* _INSTRUCTIONS TO FOLLOW_
Can you reproduce, unchanged, the stretch of the records from their very start through the line containing "center [1133, 16]."?

* _DATASET RECORDS_
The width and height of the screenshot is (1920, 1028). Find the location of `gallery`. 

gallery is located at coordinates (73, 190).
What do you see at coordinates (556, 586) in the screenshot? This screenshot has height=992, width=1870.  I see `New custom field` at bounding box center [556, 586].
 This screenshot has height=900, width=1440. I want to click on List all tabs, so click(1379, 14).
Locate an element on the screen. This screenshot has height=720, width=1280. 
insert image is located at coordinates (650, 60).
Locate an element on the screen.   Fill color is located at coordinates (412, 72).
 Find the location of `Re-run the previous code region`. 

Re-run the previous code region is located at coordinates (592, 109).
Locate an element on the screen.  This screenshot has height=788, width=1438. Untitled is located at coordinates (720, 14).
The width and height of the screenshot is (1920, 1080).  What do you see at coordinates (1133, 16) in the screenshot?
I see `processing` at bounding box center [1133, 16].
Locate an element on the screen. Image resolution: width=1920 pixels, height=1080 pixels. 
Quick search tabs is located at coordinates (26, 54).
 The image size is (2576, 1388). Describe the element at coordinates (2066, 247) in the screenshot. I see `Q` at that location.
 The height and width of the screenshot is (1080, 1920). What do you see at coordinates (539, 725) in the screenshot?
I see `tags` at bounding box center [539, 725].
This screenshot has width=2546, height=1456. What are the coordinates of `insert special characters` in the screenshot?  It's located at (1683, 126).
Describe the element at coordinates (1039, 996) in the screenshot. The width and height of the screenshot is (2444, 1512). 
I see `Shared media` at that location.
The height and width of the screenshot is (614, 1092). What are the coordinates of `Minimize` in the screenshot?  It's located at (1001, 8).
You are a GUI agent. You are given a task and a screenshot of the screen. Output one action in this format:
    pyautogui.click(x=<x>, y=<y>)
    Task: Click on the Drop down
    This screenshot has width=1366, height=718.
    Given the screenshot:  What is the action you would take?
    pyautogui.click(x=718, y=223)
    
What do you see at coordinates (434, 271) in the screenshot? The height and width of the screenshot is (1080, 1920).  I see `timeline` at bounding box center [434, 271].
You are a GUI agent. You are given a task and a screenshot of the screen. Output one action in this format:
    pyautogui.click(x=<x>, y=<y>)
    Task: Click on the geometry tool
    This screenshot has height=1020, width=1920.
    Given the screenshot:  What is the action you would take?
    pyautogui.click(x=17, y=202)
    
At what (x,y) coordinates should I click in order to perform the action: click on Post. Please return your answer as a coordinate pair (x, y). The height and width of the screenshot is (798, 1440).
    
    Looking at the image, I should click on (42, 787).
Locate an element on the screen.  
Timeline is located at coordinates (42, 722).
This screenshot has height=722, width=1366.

* _CORRECT RESULT_
The width and height of the screenshot is (1920, 1028). Find the location of `gallery`. 

gallery is located at coordinates (73, 190).
What do you see at coordinates (556, 586) in the screenshot? This screenshot has height=992, width=1870.  I see `New custom field` at bounding box center [556, 586].
 This screenshot has height=900, width=1440. I want to click on List all tabs, so click(1379, 14).
Locate an element on the screen. This screenshot has height=720, width=1280. 
insert image is located at coordinates (650, 60).
Locate an element on the screen.   Fill color is located at coordinates (412, 72).
 Find the location of `Re-run the previous code region`. 

Re-run the previous code region is located at coordinates (592, 109).
Locate an element on the screen.  This screenshot has height=788, width=1438. Untitled is located at coordinates (720, 14).
The width and height of the screenshot is (1920, 1080).  What do you see at coordinates (1133, 16) in the screenshot?
I see `processing` at bounding box center [1133, 16].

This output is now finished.